The Hairy Woodpecker is slightly larger than the Downy, but since size is relative it usually isn’t the determining characteristic. Instead look to the bill – the Hairy Woodpecker has a solid woodpecker profile while the Downy Woodpecker’s profile is much more delicate.
An interesting fact from the Cornell Lab of Ornithology, “Male and female Downy Woodpeckers divide up where they look for food in winter. Males feed more on small branches and weed stems, and females feed on larger branches and trunks. Males keep females from foraging in the more productive spots. When researchers have removed males from a woodlot, females have responded by feeding along smaller branches”.
The Red-headed Woodpecker is a stunning bird that is primarily black and sports a magnificent solid red head and neck. While it is a year-round resident of the Gulf Coast, it is relatively rare in backyard gardens.
The Red-bellied Woodpecker has a red crown and nape, but the eyes, cheeks and throat are the same off-white as the belly. The back is covered in a pattern of black and white called “ladder-back”. Red-bellied woodpeckers can often be seen doing crazy contortions trying to snag a peanut or seed from feeders built for perching birds.
Woodpeckers physically look similar and possess many of the same adaptations necessary for pounding your head against the trunk of a tree (learn more about these adaptations in an article about Pileated Woodpeckers http://wildlifecenteroftexas.org/2011/05/pileated-woodpecker-new-video/ ). The American woodpecker family includes over a dozen woodpeckers (many have very localized habitats) and a handful each of flickers and sapsuckers. The primary differentiation into the sub-groups is the feeding behavior.
In general, Woodpeckers feed primarily on insects found on or in trees. But they are not above snagging a peanut left for the squirrels. The smaller species like the Downy and Hairy Woodpeckers forage along branches and tall weeds. A great deal can be learned from examining the bill. Woodpeckers that excavate large cavities for nests or food will have substantial bills that resemble the jackhammers that they are. The smaller species that graze insects from along the bark of trees or the galls where insects have laid eggs have much more delicate bills. Woodpeckers that specialize in crevices have very long tongues that have bristles concentrated at the tip.

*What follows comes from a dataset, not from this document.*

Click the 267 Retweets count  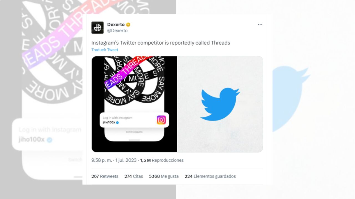tap(105, 176)
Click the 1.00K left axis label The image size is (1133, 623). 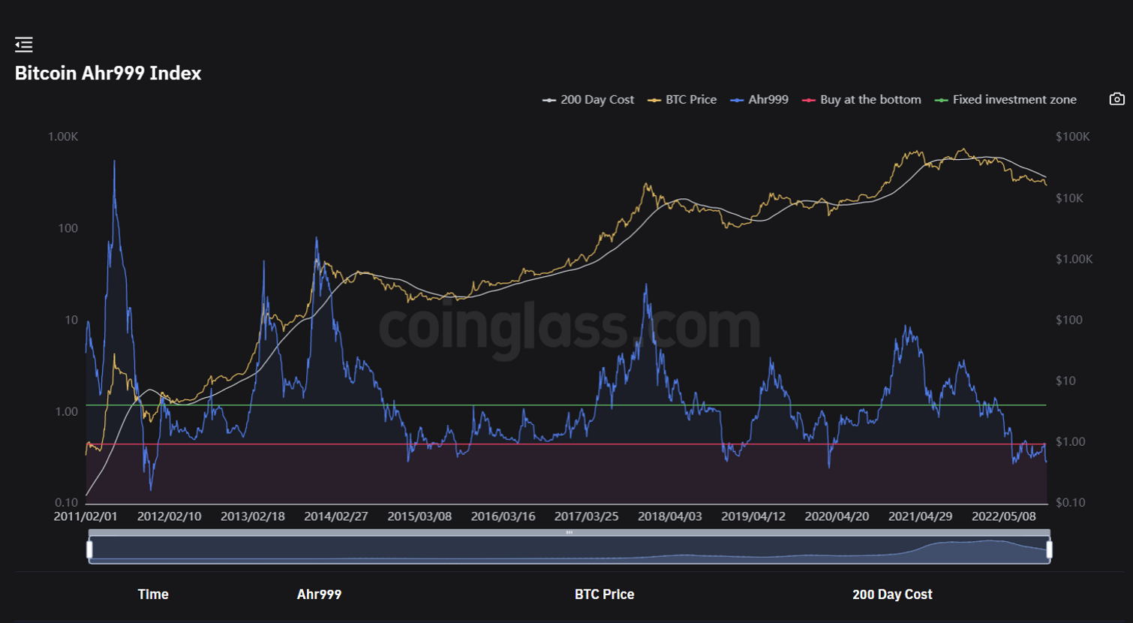coord(64,137)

Flickers also feed primarily on insects, but they can often be found near or on the ground because they specialize in ants and beetles. They have delicate bills that reflect their feeding habits. Unlike other woodpeckers, the flicker is most often seen perching like other birds instead on hanging on the side of a tree or limb balanced against their tail. In the greater Gulf Coast, they are year-round residents, but along the Texas coast, they are more often seen in the winter.
Sapsuckers (what a funny name!) are really what the name implies. They drill dozens of small holes that allow the tree’s sap to ooze. They feed on this sap and on the insects that are attracted to it. The bill of a sapsucker isn’t as long as a woodpecker’s, but instead looks like a bottlebrush. Capillary action sucks the sap into the bristles for consumption. Sapsuckers are usually very methodical about drilling their holes and the characteristic ringed pattern is easy to spot. Sapsuckers are only seen in the greater Gulf Coast area during the winter months.
If you wish these birds to visit your backyard, woodpeckers, flickers and sapsuckers enjoy berries and can be lured with seed mixes that include peanuts, peanut butter and seed mix/peanut butter mixture smeared into a hanging pine cone or suet holder. They also enjoy various kinds of suet.
This is a juvenile Red-headed Woodpecker that came to the Wildlife Center as a hatchling and now is old enough for release. A couple of things to note, the head is beginning to turn to its characteristic red and each tail feather ends in a point instead of rounded like other birds. The “spikes” at the end of each tail feather are a continuation of the feather shaft itself. This tail adaptation is very important to how the woodpecker balances itself when clinging to the side of a tree and for leverage while hammering.